Saved entries
BEGIN
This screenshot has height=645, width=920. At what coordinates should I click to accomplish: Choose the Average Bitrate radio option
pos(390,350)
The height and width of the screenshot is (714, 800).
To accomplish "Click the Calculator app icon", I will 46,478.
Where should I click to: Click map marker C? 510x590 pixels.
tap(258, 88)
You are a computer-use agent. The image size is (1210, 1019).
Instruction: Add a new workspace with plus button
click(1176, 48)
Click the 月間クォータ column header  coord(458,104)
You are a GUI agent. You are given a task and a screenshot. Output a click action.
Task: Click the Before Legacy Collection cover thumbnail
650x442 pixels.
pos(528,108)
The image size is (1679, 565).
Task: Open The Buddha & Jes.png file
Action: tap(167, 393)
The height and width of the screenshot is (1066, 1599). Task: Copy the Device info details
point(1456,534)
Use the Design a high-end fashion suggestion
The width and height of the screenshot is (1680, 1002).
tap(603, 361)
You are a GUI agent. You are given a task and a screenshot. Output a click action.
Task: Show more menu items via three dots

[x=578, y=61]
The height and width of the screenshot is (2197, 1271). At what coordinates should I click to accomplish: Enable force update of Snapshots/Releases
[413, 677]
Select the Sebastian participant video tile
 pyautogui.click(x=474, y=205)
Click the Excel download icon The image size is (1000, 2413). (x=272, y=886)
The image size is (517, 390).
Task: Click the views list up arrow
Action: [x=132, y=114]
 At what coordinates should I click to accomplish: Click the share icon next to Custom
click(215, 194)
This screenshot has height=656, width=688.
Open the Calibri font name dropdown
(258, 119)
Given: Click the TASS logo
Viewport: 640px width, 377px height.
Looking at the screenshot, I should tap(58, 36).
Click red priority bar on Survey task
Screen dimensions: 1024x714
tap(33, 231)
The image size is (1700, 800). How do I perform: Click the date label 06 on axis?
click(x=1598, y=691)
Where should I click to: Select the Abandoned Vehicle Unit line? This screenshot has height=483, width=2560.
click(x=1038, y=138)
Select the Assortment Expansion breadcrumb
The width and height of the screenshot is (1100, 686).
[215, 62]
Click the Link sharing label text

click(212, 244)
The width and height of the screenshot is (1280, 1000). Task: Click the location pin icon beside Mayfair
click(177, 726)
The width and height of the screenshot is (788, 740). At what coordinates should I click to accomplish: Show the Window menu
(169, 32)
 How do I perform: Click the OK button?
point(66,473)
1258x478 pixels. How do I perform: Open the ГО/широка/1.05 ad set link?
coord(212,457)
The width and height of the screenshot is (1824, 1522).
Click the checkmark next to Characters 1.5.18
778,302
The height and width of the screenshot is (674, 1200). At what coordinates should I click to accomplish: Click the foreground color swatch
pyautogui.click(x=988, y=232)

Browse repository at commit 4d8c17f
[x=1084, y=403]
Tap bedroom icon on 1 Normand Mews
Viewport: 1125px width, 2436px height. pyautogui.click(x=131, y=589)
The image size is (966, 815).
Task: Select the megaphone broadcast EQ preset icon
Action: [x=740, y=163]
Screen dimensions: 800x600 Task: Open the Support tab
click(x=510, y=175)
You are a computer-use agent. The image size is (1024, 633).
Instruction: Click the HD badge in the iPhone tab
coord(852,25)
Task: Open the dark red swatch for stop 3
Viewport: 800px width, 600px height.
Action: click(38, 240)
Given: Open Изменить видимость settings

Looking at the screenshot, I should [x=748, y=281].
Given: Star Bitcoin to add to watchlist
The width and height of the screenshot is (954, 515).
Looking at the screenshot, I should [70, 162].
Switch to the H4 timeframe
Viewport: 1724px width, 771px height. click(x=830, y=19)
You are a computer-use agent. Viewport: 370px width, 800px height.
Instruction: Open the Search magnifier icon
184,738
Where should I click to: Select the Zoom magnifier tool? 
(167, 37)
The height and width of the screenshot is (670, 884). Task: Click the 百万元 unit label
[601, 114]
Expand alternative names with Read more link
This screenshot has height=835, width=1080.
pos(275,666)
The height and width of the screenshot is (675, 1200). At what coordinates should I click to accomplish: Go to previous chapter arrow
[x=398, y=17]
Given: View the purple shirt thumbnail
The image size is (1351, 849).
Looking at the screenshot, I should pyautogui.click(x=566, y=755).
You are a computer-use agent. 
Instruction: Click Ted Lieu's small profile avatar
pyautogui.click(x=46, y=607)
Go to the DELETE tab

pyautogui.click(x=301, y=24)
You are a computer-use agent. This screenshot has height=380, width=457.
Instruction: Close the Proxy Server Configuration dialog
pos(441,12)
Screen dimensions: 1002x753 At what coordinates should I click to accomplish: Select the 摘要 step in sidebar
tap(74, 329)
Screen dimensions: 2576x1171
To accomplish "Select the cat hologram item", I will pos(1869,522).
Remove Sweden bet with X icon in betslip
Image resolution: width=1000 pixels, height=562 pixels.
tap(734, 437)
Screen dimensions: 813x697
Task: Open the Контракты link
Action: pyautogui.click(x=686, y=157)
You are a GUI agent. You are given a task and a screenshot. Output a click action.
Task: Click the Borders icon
END
### Task directions
Could you give the records above again, exactly and in full?

### Reply to the exercise
This screenshot has height=645, width=920. At what coordinates should I click to accomplish: Choose the Average Bitrate radio option
pos(390,350)
The height and width of the screenshot is (714, 800).
To accomplish "Click the Calculator app icon", I will 46,478.
Where should I click to: Click map marker C? 510x590 pixels.
tap(258, 88)
You are a computer-use agent. The image size is (1210, 1019).
Instruction: Add a new workspace with plus button
click(1176, 48)
Click the 月間クォータ column header  coord(458,104)
You are a GUI agent. You are given a task and a screenshot. Output a click action.
Task: Click the Before Legacy Collection cover thumbnail
650x442 pixels.
pos(528,108)
The image size is (1679, 565).
Task: Open The Buddha & Jes.png file
Action: tap(167, 393)
The height and width of the screenshot is (1066, 1599). Task: Copy the Device info details
point(1456,534)
Use the Design a high-end fashion suggestion
The width and height of the screenshot is (1680, 1002).
tap(603, 361)
You are a GUI agent. You are given a task and a screenshot. Output a click action.
Task: Show more menu items via three dots

[x=578, y=61]
The height and width of the screenshot is (2197, 1271). At what coordinates should I click to accomplish: Enable force update of Snapshots/Releases
[413, 677]
Select the Sebastian participant video tile
 pyautogui.click(x=474, y=205)
Click the Excel download icon The image size is (1000, 2413). (x=272, y=886)
The image size is (517, 390).
Task: Click the views list up arrow
Action: [x=132, y=114]
 At what coordinates should I click to accomplish: Click the share icon next to Custom
click(215, 194)
This screenshot has height=656, width=688.
Open the Calibri font name dropdown
(258, 119)
Given: Click the TASS logo
Viewport: 640px width, 377px height.
Looking at the screenshot, I should tap(58, 36).
Click red priority bar on Survey task
Screen dimensions: 1024x714
tap(33, 231)
The image size is (1700, 800). How do I perform: Click the date label 06 on axis?
click(x=1598, y=691)
Where should I click to: Select the Abandoned Vehicle Unit line? This screenshot has height=483, width=2560.
click(x=1038, y=138)
Select the Assortment Expansion breadcrumb
The width and height of the screenshot is (1100, 686).
[215, 62]
Click the Link sharing label text

click(212, 244)
The width and height of the screenshot is (1280, 1000). Task: Click the location pin icon beside Mayfair
click(177, 726)
The width and height of the screenshot is (788, 740). At what coordinates should I click to accomplish: Show the Window menu
(169, 32)
 How do I perform: Click the OK button?
point(66,473)
1258x478 pixels. How do I perform: Open the ГО/широка/1.05 ad set link?
coord(212,457)
The width and height of the screenshot is (1824, 1522).
Click the checkmark next to Characters 1.5.18
778,302
The height and width of the screenshot is (674, 1200). At what coordinates should I click to accomplish: Click the foreground color swatch
pyautogui.click(x=988, y=232)

Browse repository at commit 4d8c17f
[x=1084, y=403]
Tap bedroom icon on 1 Normand Mews
Viewport: 1125px width, 2436px height. pyautogui.click(x=131, y=589)
The image size is (966, 815).
Task: Select the megaphone broadcast EQ preset icon
Action: [x=740, y=163]
Screen dimensions: 800x600 Task: Open the Support tab
click(x=510, y=175)
You are a computer-use agent. The image size is (1024, 633).
Instruction: Click the HD badge in the iPhone tab
coord(852,25)
Task: Open the dark red swatch for stop 3
Viewport: 800px width, 600px height.
Action: click(38, 240)
Given: Open Изменить видимость settings

Looking at the screenshot, I should [x=748, y=281].
Given: Star Bitcoin to add to watchlist
The width and height of the screenshot is (954, 515).
Looking at the screenshot, I should [70, 162].
Switch to the H4 timeframe
Viewport: 1724px width, 771px height. click(x=830, y=19)
You are a computer-use agent. Viewport: 370px width, 800px height.
Instruction: Open the Search magnifier icon
184,738
Where should I click to: Select the Zoom magnifier tool? 
(167, 37)
The height and width of the screenshot is (670, 884). Task: Click the 百万元 unit label
[601, 114]
Expand alternative names with Read more link
This screenshot has height=835, width=1080.
pos(275,666)
The height and width of the screenshot is (675, 1200). At what coordinates should I click to accomplish: Go to previous chapter arrow
[x=398, y=17]
Given: View the purple shirt thumbnail
The image size is (1351, 849).
Looking at the screenshot, I should pyautogui.click(x=566, y=755).
You are a computer-use agent. 
Instruction: Click Ted Lieu's small profile avatar
pyautogui.click(x=46, y=607)
Go to the DELETE tab

pyautogui.click(x=301, y=24)
You are a computer-use agent. This screenshot has height=380, width=457.
Instruction: Close the Proxy Server Configuration dialog
pos(441,12)
Screen dimensions: 1002x753 At what coordinates should I click to accomplish: Select the 摘要 step in sidebar
tap(74, 329)
Screen dimensions: 2576x1171
To accomplish "Select the cat hologram item", I will pos(1869,522).
Remove Sweden bet with X icon in betslip
Image resolution: width=1000 pixels, height=562 pixels.
tap(734, 437)
Screen dimensions: 813x697
Task: Open the Контракты link
Action: pyautogui.click(x=686, y=157)
You are a GUI agent. You are given a task and a screenshot. Output a click action.
Task: Click the Borders icon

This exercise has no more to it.